问题
I have a python source tree which is organised as follows:
>folder
|-> utils
|-> image.py
|-> helper.py
|-> __init__.py
|-> core
|-> vf.py
|-> __init__.py
Now in vf.py, I have the following line to import utils
import utils
and subsequently I do something like:
img = utils.Image()
Now, if I leave the __init__.py file empty in the utils directory, this does not work and I get an error:
AttributeError: 'module' object has no attribute 'Image'
However, if I add the following line in __init__.py in the utils directory, it works:
from image import *
from helper import *
So, I am guessing that when the top level script is called it parses this __init__.py file and imports all the methods and classes from this utils package. However, I have a feeling this is not such a good idea because I am doing a * import and this might pollute the namespace.
So, I was wondering if someone can shed some light on the appropriate way to do this i.e. if I have parallel directories, what is a good way to import the classes from one python package to another (if indeed this __init__.py approach is not clean as I suspect).
回答1:
Have you tried using "img = utils.image.Image()"? If the "Image" class is defined within the "image.py" file, I think this would work.
回答2:
When You're importing a module, the __init__.py file is executed.
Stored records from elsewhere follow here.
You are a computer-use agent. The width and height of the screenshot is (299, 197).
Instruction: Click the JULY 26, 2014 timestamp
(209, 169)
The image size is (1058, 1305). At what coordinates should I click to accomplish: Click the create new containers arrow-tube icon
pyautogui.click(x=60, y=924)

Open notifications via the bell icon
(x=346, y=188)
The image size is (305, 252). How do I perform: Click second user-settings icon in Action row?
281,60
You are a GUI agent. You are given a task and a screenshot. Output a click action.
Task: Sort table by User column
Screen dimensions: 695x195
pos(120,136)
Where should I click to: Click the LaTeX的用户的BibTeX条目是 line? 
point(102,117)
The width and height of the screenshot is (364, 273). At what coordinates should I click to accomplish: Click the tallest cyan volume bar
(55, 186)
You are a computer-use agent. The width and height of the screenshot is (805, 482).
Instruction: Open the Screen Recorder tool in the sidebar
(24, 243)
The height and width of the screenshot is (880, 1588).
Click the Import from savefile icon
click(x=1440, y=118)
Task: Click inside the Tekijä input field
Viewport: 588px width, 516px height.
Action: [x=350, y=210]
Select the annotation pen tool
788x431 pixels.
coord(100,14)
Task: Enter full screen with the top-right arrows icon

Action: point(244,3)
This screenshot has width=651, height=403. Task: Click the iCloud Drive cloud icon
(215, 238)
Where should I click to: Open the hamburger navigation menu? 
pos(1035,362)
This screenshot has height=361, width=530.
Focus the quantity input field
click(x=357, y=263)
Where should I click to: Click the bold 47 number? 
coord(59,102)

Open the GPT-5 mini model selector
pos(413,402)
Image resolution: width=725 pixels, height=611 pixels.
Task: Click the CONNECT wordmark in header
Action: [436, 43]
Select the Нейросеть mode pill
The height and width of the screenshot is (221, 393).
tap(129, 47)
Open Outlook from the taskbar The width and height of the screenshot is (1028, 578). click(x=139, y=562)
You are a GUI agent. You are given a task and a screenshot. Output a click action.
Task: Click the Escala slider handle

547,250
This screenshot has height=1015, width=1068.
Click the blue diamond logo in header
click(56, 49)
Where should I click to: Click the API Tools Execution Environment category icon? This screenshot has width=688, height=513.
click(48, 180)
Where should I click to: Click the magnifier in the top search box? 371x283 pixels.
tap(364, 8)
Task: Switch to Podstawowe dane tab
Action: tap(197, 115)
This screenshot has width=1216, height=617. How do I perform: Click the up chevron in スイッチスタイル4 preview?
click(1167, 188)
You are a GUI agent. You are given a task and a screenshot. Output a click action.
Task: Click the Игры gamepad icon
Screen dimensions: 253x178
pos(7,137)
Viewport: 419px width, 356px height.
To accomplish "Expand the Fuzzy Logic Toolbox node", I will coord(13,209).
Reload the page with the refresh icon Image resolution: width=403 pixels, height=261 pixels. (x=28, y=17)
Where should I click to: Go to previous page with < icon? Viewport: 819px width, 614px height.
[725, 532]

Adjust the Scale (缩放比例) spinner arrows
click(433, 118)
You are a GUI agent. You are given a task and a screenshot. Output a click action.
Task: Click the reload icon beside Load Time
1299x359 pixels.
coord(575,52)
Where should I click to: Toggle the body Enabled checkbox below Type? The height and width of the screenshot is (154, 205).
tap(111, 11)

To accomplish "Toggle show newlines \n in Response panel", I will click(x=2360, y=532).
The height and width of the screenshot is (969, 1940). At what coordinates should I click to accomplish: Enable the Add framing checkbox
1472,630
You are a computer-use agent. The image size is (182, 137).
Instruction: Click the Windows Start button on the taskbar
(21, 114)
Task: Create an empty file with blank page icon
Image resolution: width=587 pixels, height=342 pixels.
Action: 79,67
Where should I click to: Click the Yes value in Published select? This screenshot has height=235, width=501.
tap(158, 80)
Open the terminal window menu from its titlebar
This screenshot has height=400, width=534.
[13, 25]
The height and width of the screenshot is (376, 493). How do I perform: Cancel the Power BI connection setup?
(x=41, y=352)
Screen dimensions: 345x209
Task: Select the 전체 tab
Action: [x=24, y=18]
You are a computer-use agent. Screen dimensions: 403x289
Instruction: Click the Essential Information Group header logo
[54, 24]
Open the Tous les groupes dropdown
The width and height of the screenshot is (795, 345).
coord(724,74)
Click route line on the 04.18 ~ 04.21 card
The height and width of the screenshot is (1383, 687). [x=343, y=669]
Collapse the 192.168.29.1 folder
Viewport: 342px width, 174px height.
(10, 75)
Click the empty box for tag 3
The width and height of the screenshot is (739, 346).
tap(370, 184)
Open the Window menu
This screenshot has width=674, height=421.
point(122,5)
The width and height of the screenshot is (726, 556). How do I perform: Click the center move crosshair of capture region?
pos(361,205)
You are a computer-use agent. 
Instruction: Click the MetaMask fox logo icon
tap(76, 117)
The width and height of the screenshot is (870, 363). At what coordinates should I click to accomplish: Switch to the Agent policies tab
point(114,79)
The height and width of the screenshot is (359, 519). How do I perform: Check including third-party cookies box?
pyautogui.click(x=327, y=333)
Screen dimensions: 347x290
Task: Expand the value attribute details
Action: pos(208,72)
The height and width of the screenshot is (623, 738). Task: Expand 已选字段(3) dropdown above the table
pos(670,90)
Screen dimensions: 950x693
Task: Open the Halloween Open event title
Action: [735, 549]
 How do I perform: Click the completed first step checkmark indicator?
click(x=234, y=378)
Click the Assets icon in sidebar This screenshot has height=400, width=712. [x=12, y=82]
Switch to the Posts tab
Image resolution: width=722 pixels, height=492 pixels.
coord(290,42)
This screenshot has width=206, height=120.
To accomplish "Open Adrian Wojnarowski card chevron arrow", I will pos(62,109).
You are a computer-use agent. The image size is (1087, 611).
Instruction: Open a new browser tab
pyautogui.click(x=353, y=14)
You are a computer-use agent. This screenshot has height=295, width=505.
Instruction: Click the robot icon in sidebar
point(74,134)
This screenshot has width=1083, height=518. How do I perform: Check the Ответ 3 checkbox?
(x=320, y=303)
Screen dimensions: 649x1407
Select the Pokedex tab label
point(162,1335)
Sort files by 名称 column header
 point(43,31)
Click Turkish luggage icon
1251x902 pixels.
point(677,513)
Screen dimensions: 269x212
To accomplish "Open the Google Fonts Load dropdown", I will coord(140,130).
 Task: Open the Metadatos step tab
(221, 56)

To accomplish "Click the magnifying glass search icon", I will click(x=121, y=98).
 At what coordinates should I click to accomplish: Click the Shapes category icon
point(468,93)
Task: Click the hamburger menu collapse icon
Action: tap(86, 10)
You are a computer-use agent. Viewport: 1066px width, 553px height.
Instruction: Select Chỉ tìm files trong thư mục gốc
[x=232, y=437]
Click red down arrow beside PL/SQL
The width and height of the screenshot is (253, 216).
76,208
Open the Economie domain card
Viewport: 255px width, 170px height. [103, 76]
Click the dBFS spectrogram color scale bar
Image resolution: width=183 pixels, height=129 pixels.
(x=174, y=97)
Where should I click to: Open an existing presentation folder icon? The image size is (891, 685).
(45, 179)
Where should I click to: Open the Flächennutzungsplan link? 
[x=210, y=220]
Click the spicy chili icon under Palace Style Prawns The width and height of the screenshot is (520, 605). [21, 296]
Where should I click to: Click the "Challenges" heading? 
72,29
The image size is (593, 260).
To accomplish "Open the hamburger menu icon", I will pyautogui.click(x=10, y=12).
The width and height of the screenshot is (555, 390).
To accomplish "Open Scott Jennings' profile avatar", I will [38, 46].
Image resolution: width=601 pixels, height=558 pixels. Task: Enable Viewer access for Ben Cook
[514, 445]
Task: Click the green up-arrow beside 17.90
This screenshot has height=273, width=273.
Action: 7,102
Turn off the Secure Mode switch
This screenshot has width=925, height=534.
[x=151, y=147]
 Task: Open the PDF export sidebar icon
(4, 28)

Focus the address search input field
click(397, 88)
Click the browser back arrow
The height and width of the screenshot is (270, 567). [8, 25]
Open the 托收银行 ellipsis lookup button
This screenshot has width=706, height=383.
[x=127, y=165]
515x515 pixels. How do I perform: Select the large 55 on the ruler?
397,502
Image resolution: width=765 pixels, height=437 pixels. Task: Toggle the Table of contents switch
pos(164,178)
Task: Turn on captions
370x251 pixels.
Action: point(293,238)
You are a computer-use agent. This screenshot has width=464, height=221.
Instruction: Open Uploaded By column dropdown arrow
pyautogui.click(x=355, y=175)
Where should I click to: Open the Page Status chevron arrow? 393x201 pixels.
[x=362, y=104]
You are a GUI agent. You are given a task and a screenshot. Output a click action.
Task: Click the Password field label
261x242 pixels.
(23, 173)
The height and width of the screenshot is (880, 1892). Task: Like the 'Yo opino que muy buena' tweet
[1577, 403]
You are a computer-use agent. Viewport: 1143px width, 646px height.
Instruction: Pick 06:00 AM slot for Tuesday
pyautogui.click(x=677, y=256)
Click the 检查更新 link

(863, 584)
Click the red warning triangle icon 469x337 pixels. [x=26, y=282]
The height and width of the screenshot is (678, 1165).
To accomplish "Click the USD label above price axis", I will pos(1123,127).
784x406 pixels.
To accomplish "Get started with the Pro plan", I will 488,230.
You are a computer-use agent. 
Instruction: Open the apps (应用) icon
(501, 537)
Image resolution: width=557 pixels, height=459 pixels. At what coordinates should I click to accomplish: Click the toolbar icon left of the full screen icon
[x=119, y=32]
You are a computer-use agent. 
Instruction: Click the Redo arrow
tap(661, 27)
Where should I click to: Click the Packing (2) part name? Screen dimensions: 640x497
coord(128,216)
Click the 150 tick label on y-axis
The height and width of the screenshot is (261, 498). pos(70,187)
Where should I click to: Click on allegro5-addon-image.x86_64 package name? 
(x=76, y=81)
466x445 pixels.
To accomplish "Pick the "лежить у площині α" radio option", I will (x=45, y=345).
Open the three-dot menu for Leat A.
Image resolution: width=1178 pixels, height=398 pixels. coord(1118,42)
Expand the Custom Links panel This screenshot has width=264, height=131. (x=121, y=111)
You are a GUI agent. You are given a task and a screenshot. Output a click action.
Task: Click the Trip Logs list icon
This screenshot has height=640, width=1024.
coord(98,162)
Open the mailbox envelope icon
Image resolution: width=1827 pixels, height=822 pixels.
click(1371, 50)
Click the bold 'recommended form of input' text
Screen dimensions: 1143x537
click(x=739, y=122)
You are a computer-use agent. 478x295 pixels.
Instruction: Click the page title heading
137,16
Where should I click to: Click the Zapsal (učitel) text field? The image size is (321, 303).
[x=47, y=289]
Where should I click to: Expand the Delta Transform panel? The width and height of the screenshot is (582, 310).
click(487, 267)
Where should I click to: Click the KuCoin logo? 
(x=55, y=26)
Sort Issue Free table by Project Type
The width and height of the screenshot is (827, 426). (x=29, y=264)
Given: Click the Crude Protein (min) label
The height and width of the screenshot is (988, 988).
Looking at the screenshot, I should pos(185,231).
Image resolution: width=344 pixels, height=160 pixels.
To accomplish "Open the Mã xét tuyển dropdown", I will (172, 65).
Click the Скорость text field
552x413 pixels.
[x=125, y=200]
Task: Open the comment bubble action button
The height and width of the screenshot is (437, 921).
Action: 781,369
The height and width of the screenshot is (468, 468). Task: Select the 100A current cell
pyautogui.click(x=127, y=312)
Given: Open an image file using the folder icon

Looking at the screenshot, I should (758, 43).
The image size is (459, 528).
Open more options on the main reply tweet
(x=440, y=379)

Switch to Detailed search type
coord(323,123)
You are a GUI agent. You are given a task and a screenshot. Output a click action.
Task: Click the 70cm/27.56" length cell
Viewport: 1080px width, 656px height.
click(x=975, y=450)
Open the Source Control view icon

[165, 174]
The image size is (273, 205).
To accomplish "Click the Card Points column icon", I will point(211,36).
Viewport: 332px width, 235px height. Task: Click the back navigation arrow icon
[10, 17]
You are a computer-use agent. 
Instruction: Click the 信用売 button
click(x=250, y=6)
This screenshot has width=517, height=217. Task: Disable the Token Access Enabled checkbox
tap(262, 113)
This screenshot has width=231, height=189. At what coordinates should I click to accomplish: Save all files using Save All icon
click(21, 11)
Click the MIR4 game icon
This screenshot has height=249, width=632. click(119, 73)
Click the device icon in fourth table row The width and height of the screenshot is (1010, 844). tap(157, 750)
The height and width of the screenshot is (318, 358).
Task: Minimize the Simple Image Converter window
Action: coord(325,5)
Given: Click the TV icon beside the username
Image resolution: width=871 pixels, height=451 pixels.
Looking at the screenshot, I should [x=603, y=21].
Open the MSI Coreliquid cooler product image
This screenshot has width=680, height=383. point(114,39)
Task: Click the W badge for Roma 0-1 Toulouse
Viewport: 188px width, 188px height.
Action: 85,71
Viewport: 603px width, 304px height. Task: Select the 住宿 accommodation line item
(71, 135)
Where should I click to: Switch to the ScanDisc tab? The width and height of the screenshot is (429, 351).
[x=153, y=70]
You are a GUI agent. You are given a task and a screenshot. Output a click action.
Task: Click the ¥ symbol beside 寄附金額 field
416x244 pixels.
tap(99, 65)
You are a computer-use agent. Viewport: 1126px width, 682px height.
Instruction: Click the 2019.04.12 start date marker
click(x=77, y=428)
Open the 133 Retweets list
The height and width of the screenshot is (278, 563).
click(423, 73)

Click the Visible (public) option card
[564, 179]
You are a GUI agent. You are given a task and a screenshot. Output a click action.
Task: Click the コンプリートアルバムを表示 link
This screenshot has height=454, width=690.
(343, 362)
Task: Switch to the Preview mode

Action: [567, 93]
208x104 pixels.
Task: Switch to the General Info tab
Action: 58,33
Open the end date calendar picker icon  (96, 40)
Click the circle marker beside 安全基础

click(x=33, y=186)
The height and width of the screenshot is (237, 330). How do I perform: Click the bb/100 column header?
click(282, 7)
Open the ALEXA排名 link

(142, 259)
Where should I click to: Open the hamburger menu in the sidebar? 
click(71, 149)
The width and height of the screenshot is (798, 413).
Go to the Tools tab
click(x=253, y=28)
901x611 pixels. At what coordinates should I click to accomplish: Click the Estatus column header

So, when You're writing import utils, Your code in __init__.py is called and Image class from image.py is imported.
For example, write the following code into __init__.py:
print("Hello, my utils module!")
(for testing only, ofc!)
and You will see this text when You'll execute Your program
回答3:
I had to do something as:
from utils import image
img = image.Image()
Alternatively,
from utils.image import Image
img = Image()
and then I can leave a blank __init__.py file and it was fine.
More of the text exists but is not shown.